梅村氏は、学校のICT環境整備は年々進展するも、目標値には遠く地域差が顕著になっていること、また、教育用コンピュータ1台あたりの児童生徒数は目標3.6人/台に対し5.9人/台、普通教室の無線LAN整備率は目標100%に対し29.6%であることなどを解説。その上で、学校の普通教室におけるICT環境整備のステップとして考えられている4段階のうち「Stage3(大型提示装置+授業展開に応じて必要な時に1人1台+無線LAN)」の環境整備が早急に必要だと説明した。梅村氏は、「2020年度からの新学習指導要領の全面実施に向け、各自治体において学校のICT環境整備にかかる経費を予算化し、整備を進めていくことが喫緊の課題です」と呼びかけた。

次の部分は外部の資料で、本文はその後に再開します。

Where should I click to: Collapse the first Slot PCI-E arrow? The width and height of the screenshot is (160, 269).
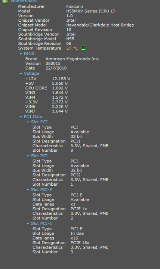[28, 190]
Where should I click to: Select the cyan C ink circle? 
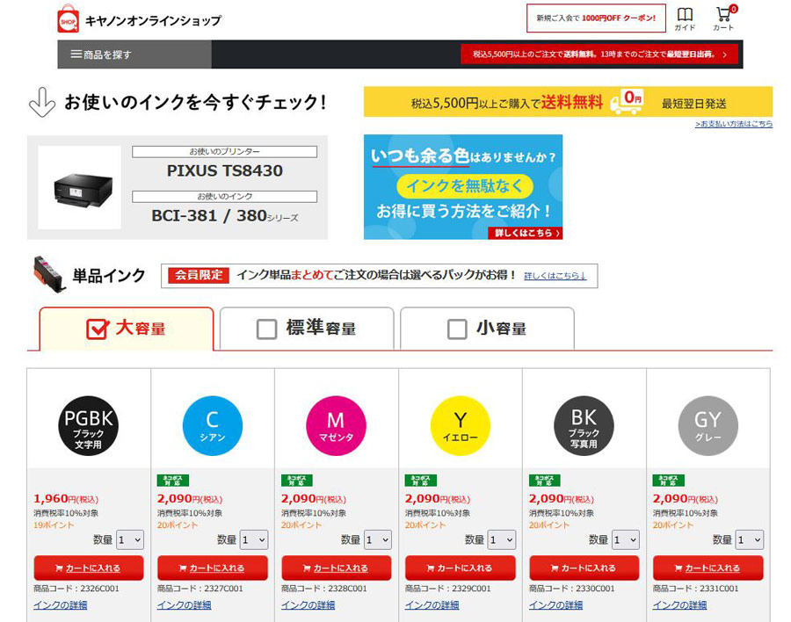point(212,425)
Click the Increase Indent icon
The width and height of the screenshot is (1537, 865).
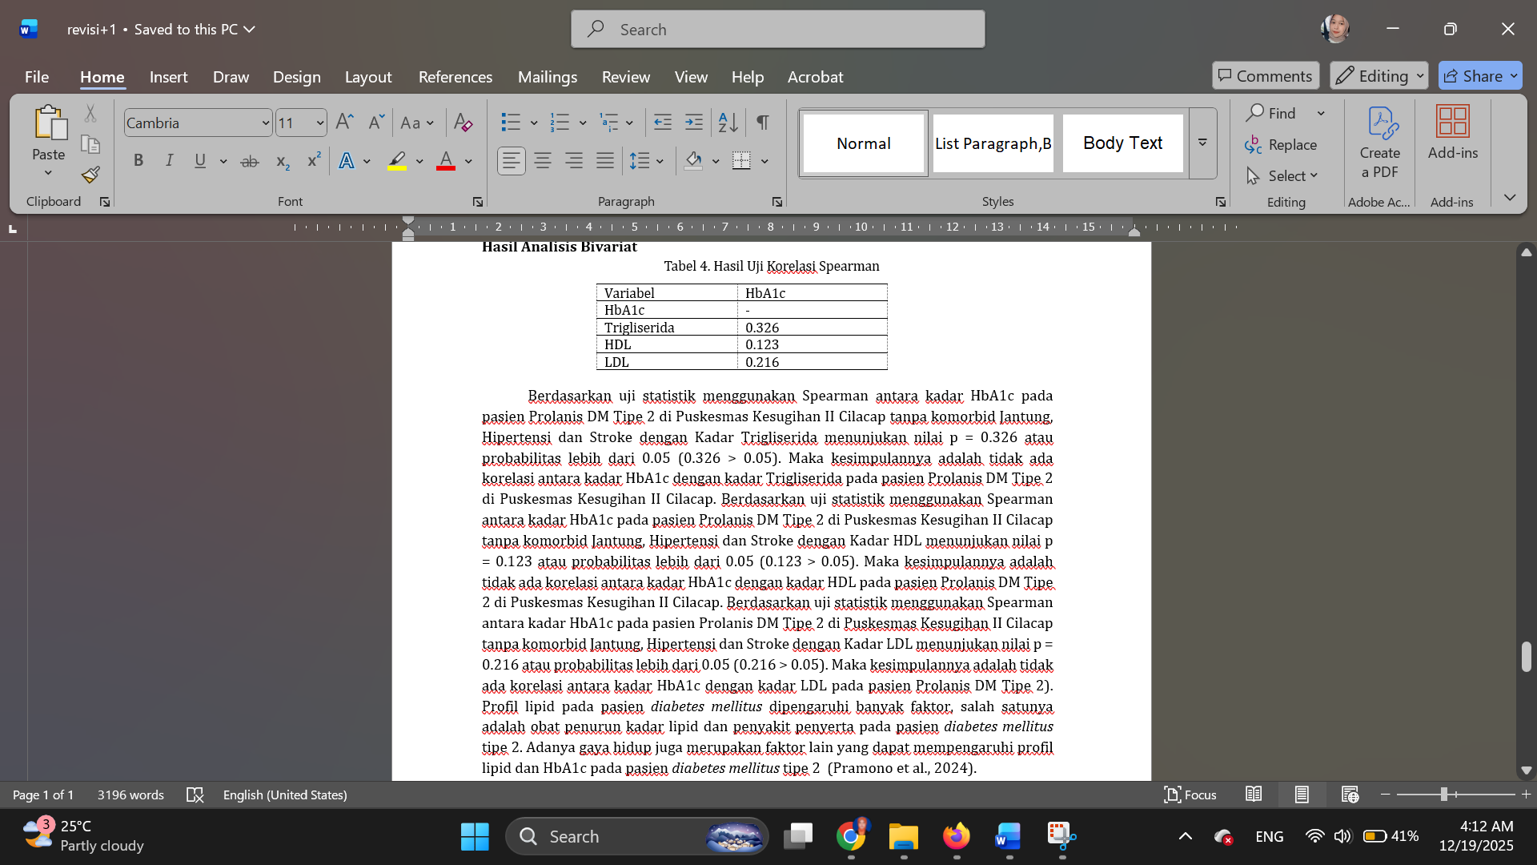pyautogui.click(x=693, y=123)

また、「お願いしたいこと」として、(1)学校のICT環境整備計画を策定していない自治体・教育委員会における早期の策定、(2)3クラスに1クラス分の学習者PCや普通教室等への無線LAN等の整備、(3)校内研修の充実等を通じた、授業中にICTを活用して指導することができる教員100%の実現、の3つを具体的に挙げた。

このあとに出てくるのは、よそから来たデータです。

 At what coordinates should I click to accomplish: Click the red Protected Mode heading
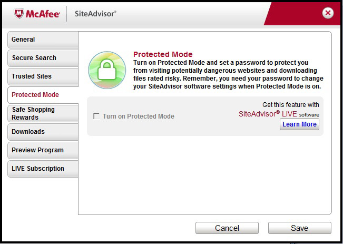(163, 54)
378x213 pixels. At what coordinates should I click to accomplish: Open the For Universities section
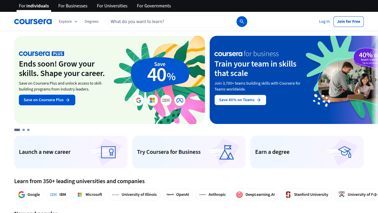click(x=112, y=6)
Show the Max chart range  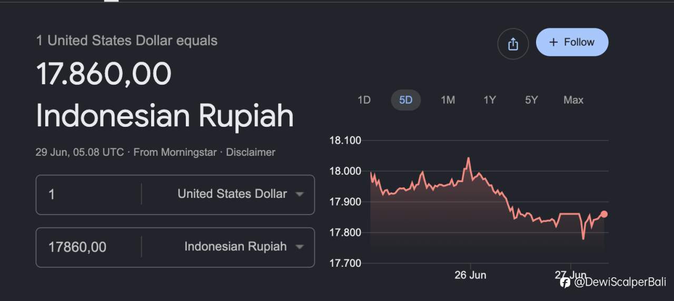click(573, 100)
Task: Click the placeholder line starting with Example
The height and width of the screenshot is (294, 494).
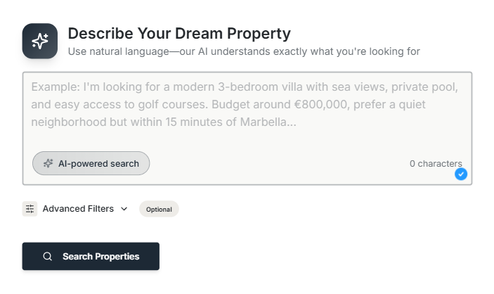Action: pos(245,88)
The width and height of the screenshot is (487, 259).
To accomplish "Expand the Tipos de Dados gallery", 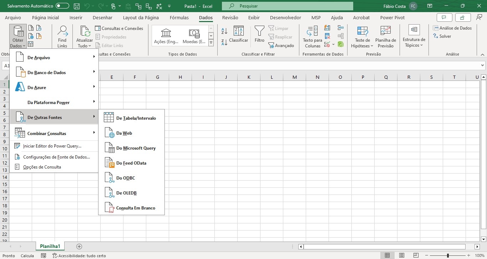I will tap(211, 43).
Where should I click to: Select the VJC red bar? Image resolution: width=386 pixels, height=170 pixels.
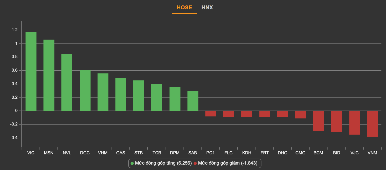pos(355,123)
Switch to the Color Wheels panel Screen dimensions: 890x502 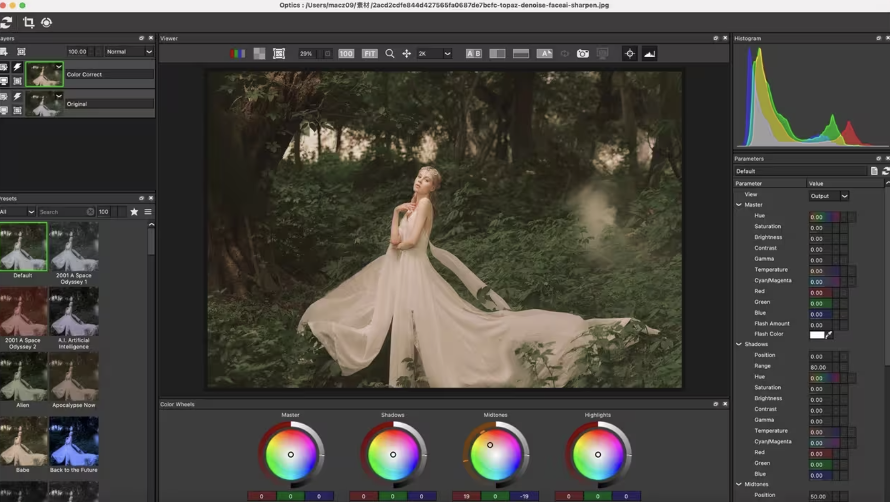coord(178,404)
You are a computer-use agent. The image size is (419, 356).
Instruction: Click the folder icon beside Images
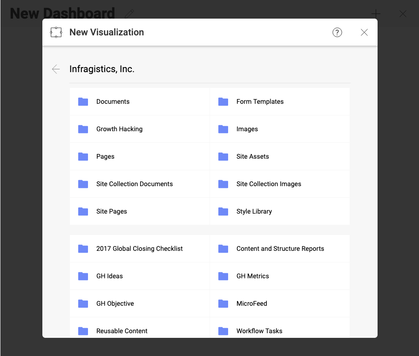tap(223, 129)
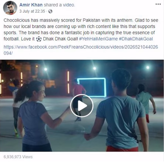
Task: Click the soccer ball emoji in the post
Action: click(39, 39)
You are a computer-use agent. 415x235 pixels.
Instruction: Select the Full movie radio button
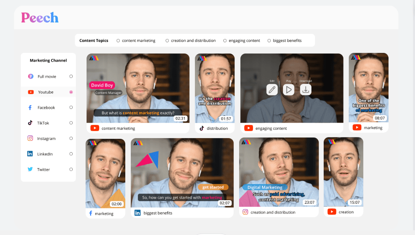coord(71,76)
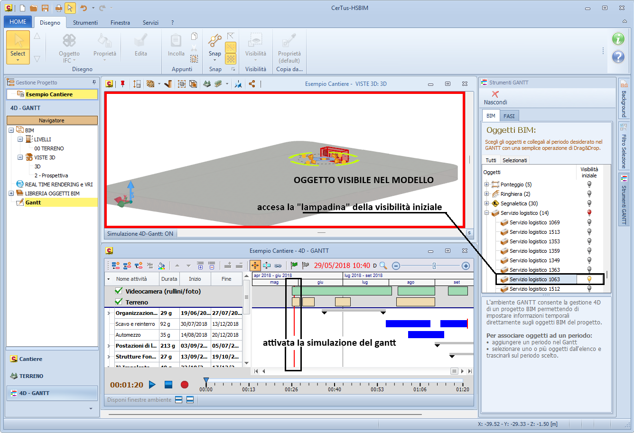
Task: Expand the Ponteggio (5) group
Action: point(486,184)
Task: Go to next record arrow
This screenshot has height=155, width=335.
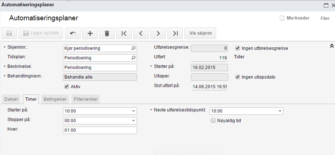Action: (158, 33)
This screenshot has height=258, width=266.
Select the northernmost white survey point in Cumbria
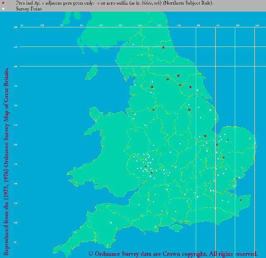click(133, 44)
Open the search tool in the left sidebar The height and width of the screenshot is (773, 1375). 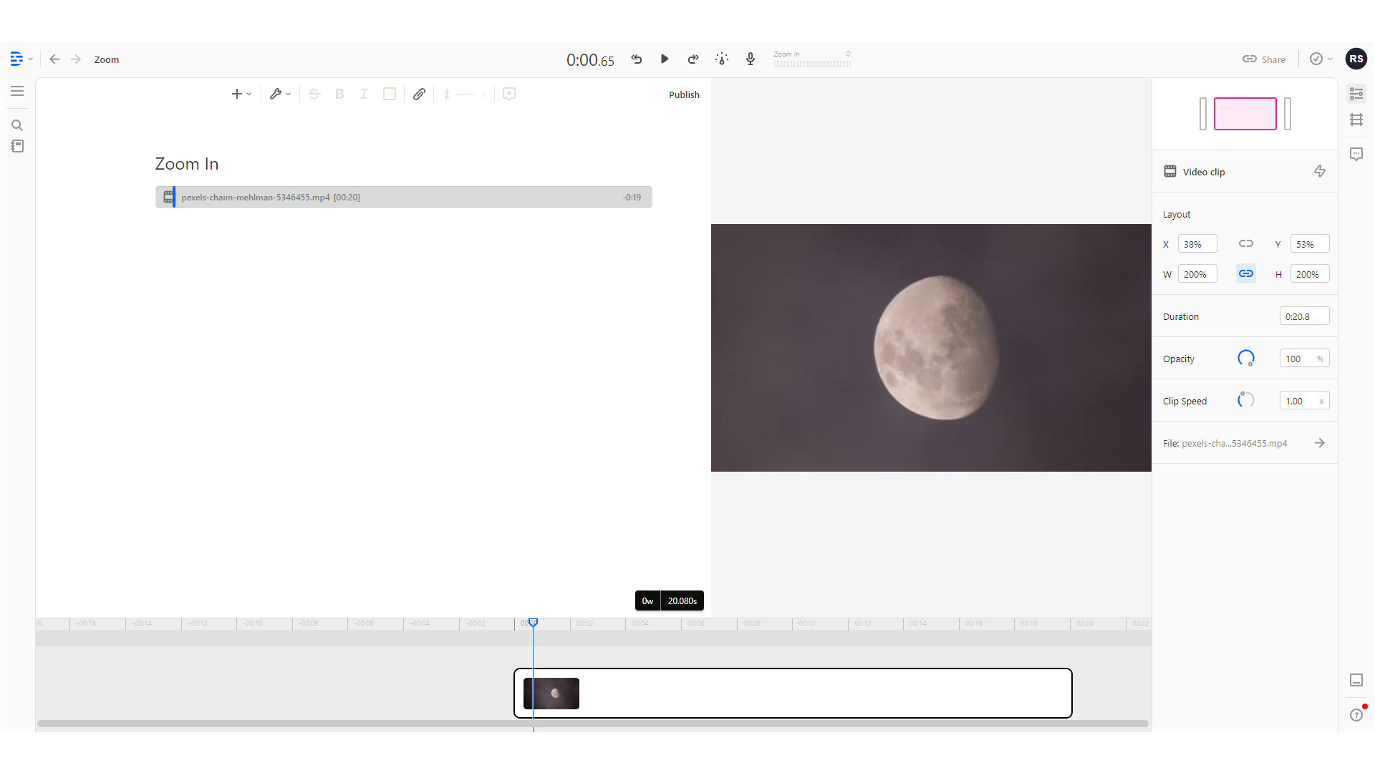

基調講演の後は「シンポジウム」が開催された。信州大学の東原義訓教授をコーディネーターに迎え、ICT教育を推進する先進10自治体首長が「教育ICT化に向けた環境整備5か年計画」と題し、地方財政措置をいかに自治体で実行するかについて、その方針や目標などさまざまな意見を交わした。
その中で、横尾市長は、首長自らが教育ICT環境整備を進める「ICT首長 Action Plan」を説明。「あえてチャレンジします」と付け加えた。そこには「首長が動く」「首長が国と動く」「首長が産学と動く」をキーワードに、それぞれどのように取り組んでいくか具体的な考え方が提示された。

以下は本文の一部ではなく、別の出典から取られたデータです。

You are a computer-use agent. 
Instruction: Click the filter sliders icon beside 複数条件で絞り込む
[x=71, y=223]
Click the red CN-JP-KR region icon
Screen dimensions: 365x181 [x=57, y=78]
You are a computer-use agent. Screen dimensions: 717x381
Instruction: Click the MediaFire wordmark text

その後、首長らは場所を展示会場へと移し「視察ツアー」を行った。
最先端のICT機器やコンテンツなどを展示する企業ブースをまわり、プログラミング教材や電子黒板、タブレットを使ったアクティブ・ラーニングなどを実際に体験した。
IoT・AI時代に向けて驚くような速度で社会が変化を遂げている。これまでに誰も経験したことのないイノベーションを生み出す時代に、子どもたちが心地よく羽ばたけるように応援していこうという首長がこの日集まった。冒頭の開会宣言の中で横尾市長は、2020年は新しい変化の節目の年、教育改革が具体的な大きな一歩となる年としつつ、ある意味危機感を持っているとも話した。
児童生徒の学び方にとっても、教職員の働き方にとっても、繰り返しになるが、ICT教育環境の整備は急務だ。都道府県あるいは市区町村をあげて教育の充実に対するコンセンサスを大切に、新しい時代を見据えてICT化に積極的に取り組んでいく必要がある。それを自治体のトップが先導する意義が大きいことは言わずもがなだろう。
すでに取り組んでいる自治体はもちろん、これからはじめる自治体にこそ、ICT教育の最新動向にどんどん触れてほしい。